**TASK DESCRIPTION:**
Please write out the data below line for line, leaving out the pictures.

Word and element location data:
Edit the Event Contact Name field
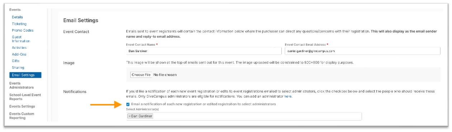This screenshot has width=452, height=132. (204, 51)
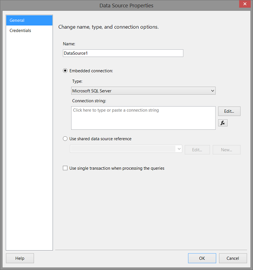Image resolution: width=253 pixels, height=270 pixels.
Task: Click the Name label above the text field
Action: click(69, 44)
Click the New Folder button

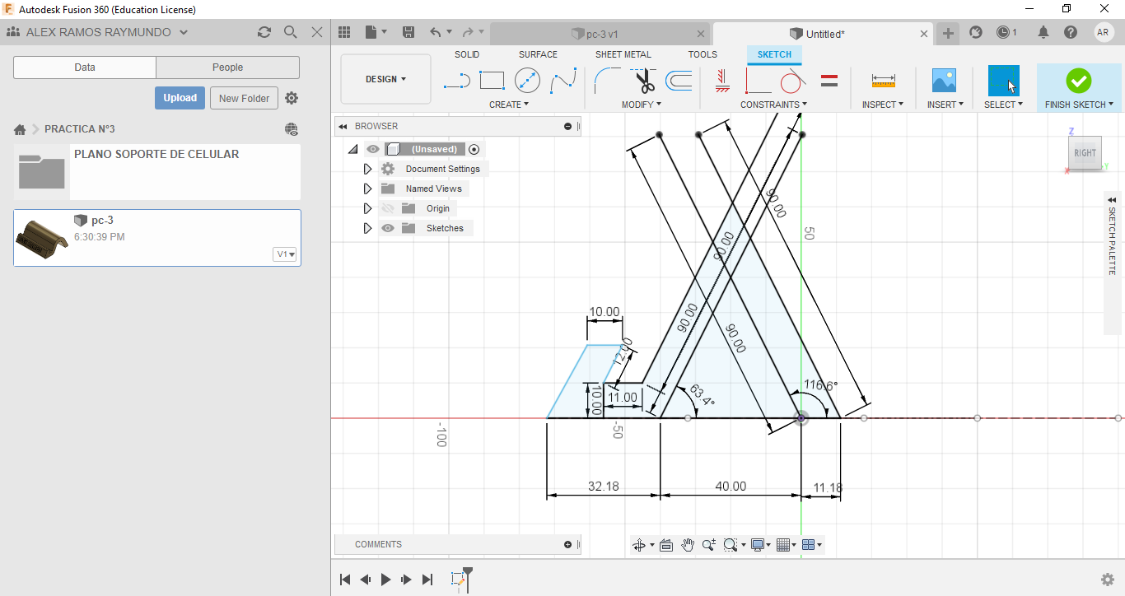pos(244,98)
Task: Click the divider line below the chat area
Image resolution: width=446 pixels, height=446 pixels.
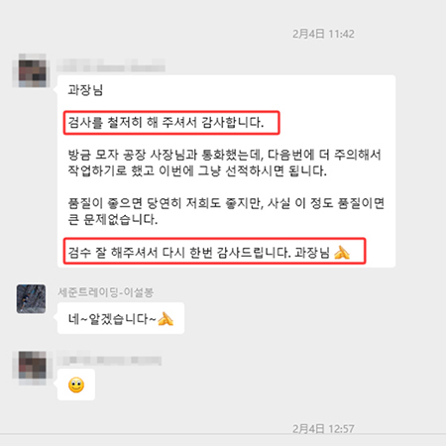Action: tap(223, 434)
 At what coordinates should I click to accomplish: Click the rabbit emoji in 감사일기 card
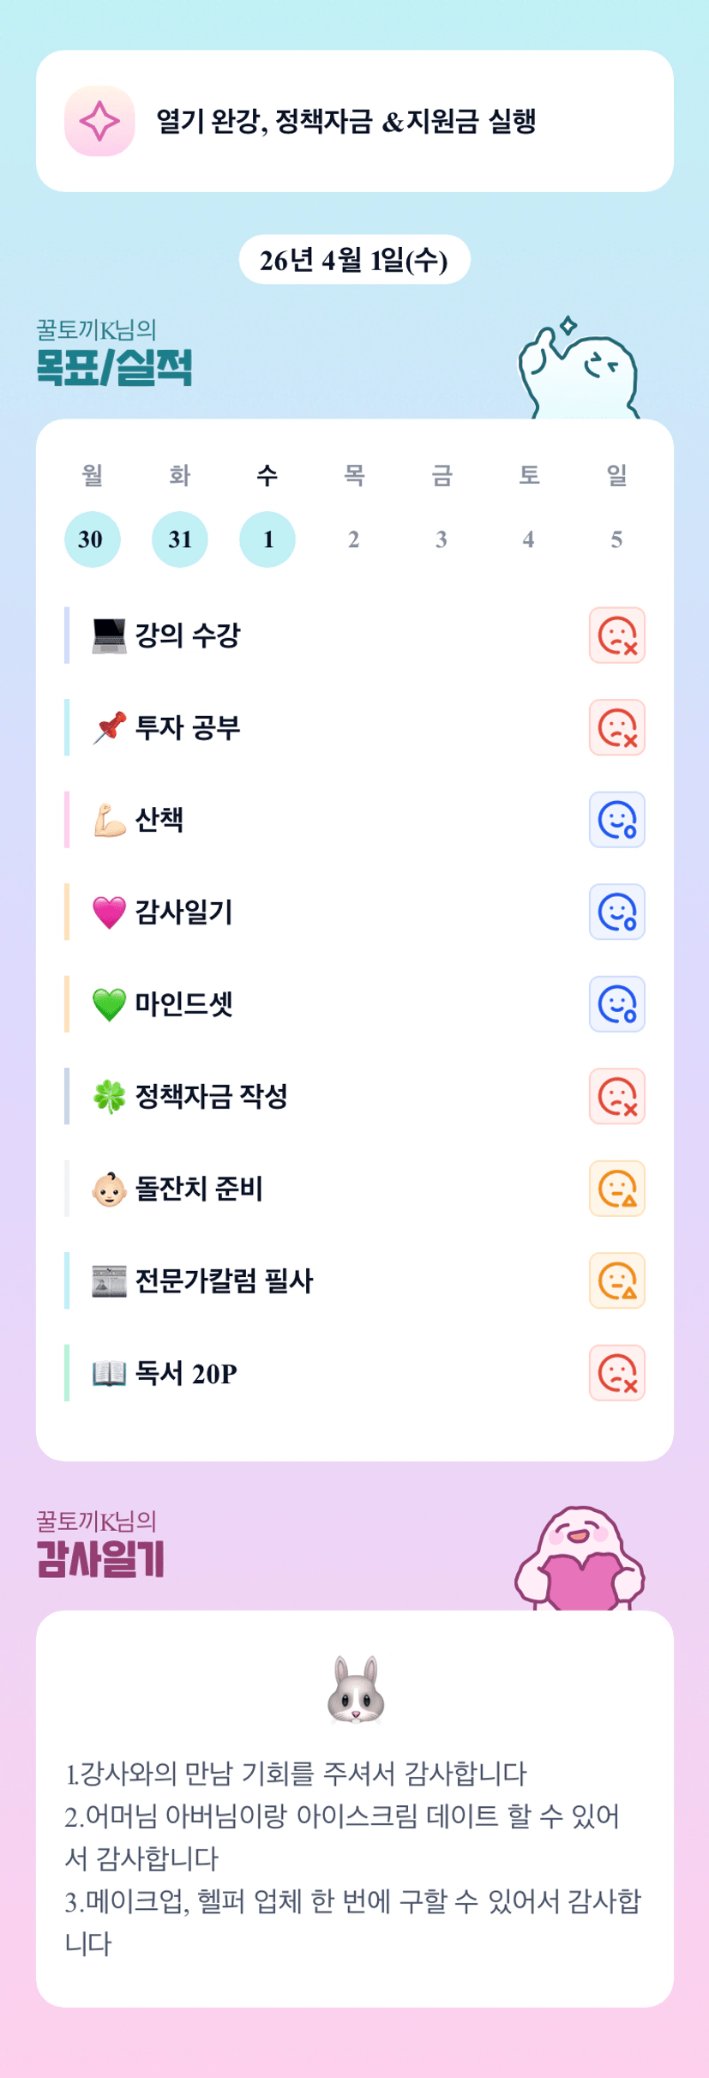click(355, 1690)
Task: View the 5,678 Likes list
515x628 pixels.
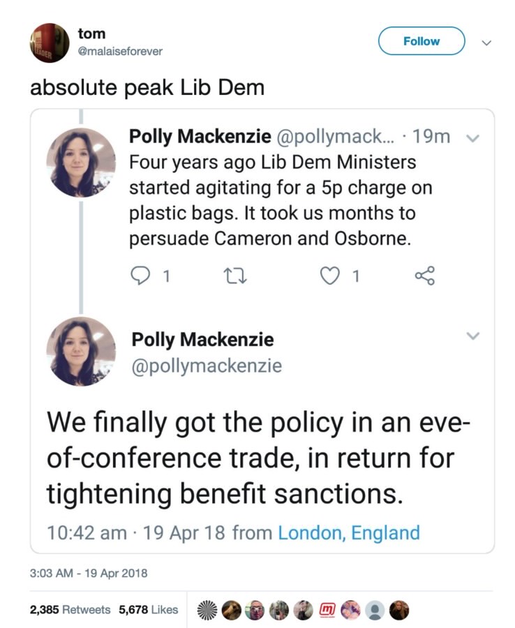Action: pos(148,609)
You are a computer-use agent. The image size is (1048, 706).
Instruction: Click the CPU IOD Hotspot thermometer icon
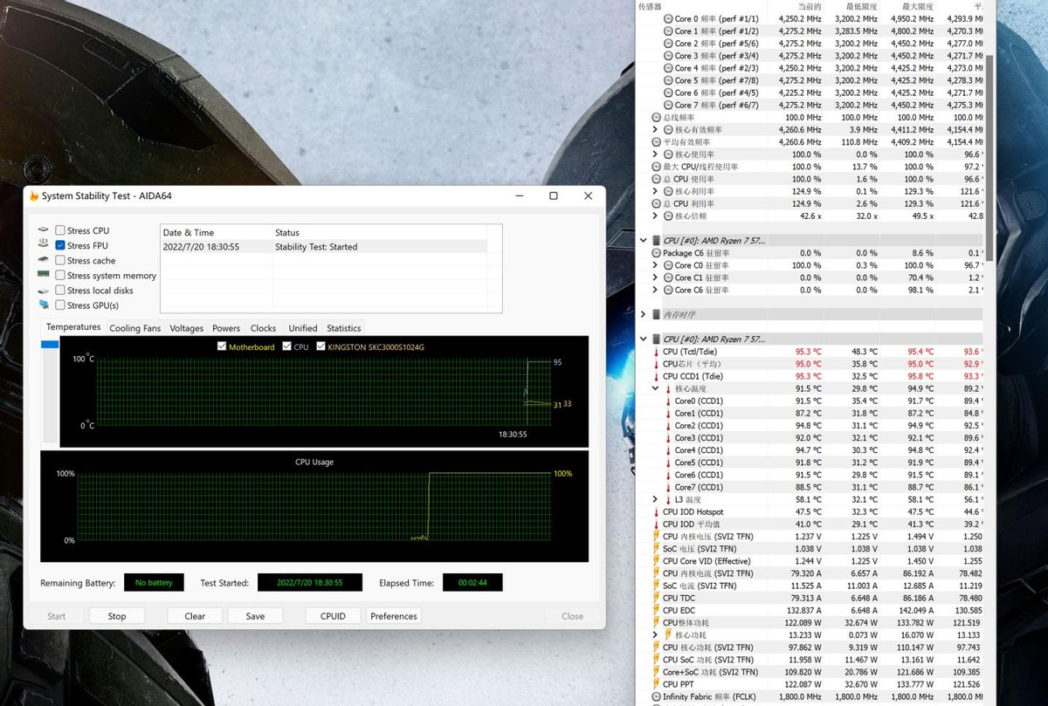658,511
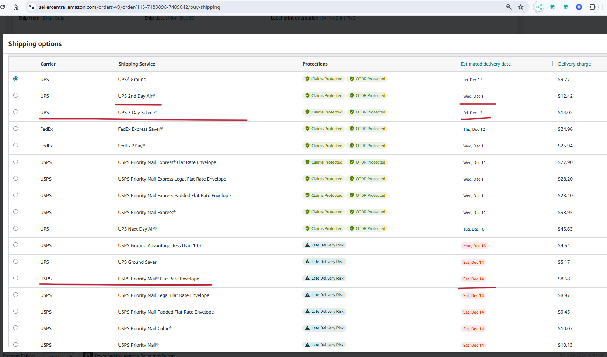607x357 pixels.
Task: Reload the page with browser refresh icon
Action: point(3,7)
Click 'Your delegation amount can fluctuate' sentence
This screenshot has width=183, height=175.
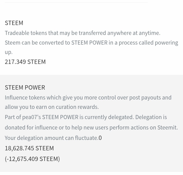pos(52,138)
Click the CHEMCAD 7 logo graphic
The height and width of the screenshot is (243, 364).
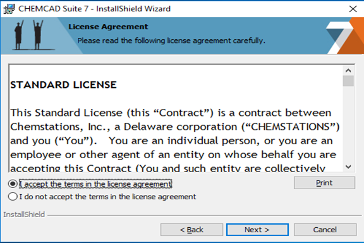pyautogui.click(x=345, y=36)
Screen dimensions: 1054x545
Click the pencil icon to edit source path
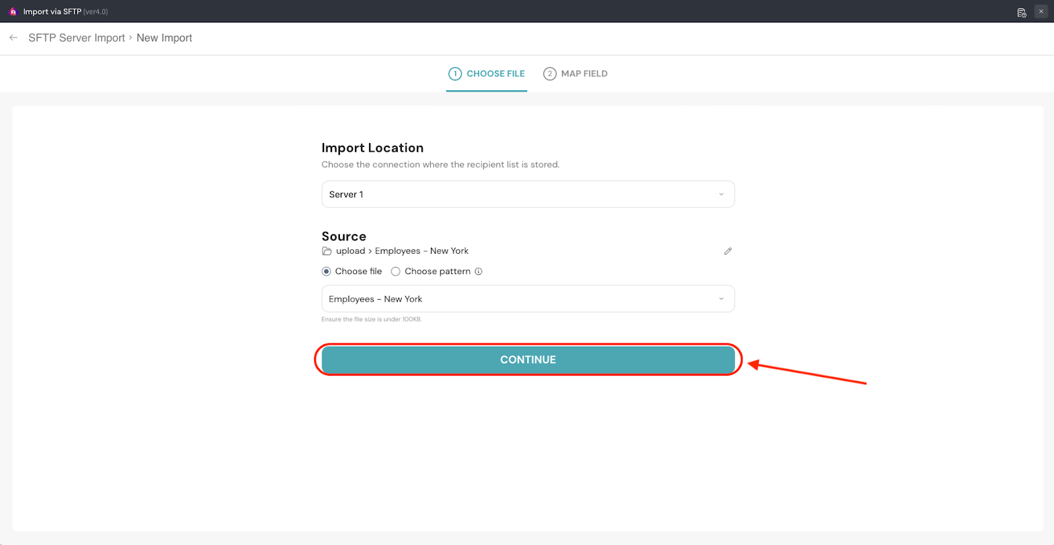(x=728, y=251)
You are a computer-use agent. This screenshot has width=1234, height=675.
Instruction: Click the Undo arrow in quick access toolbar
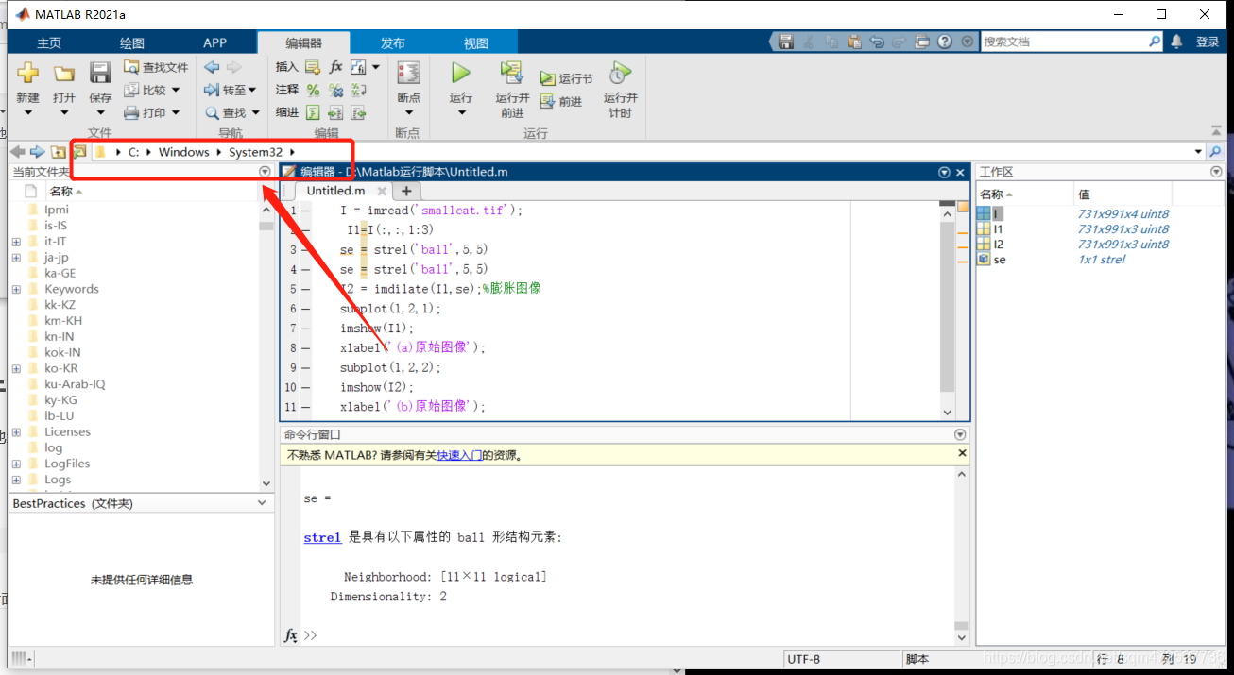(877, 41)
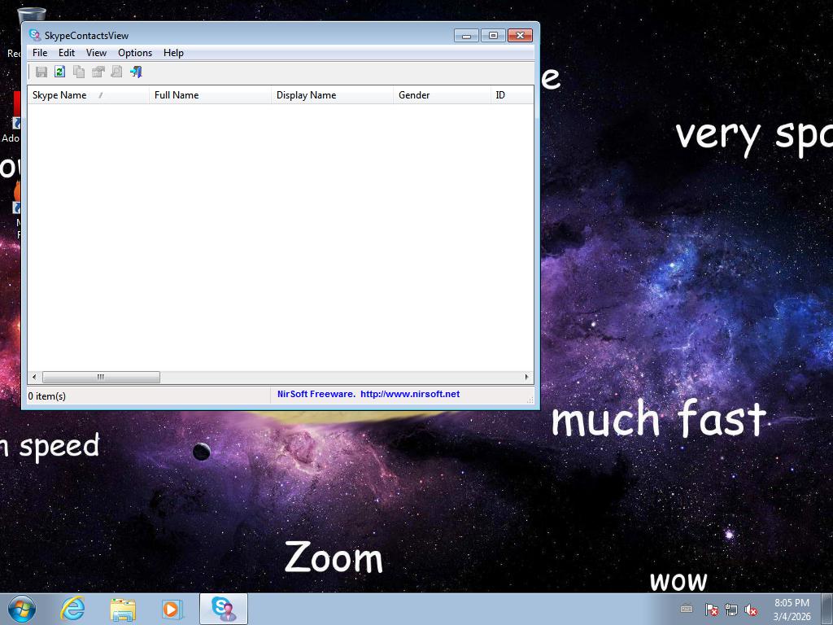The height and width of the screenshot is (625, 833).
Task: Click the Properties toolbar icon
Action: (98, 72)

**SOLUTION TO THE PROBLEM:**
Edit the Event Contact Name field
This screenshot has width=452, height=132. (204, 51)
Image resolution: width=253 pixels, height=270 pixels.
Task: Click the Name label above the text field
Action: click(69, 44)
Click the New Folder button

pos(244,98)
Task: Click the divider line below the chat area
Image resolution: width=446 pixels, height=446 pixels.
Action: tap(223, 434)
 At what coordinates should I click to accomplish: Click the rabbit emoji in 감사일기 card
click(355, 1690)
Task: View the 5,678 Likes list
515x628 pixels.
Action: pos(148,609)
You are a computer-use agent. The image size is (1048, 706).
Instruction: Click the CPU IOD Hotspot thermometer icon
658,511
607x357 pixels.
Task: Reload the page with browser refresh icon
Action: point(3,7)
Click 'Your delegation amount can fluctuate' sentence
This screenshot has width=183, height=175.
pos(52,138)
Click the CHEMCAD 7 logo graphic
The height and width of the screenshot is (243, 364).
pyautogui.click(x=345, y=36)
Screen dimensions: 1054x545
Click the pencil icon to edit source path
(x=728, y=251)
You are a computer-use agent. This screenshot has width=1234, height=675.
Instruction: Click the Undo arrow in quick access toolbar
(877, 41)
The height and width of the screenshot is (625, 833).
Task: Click the Properties toolbar icon
Action: (98, 72)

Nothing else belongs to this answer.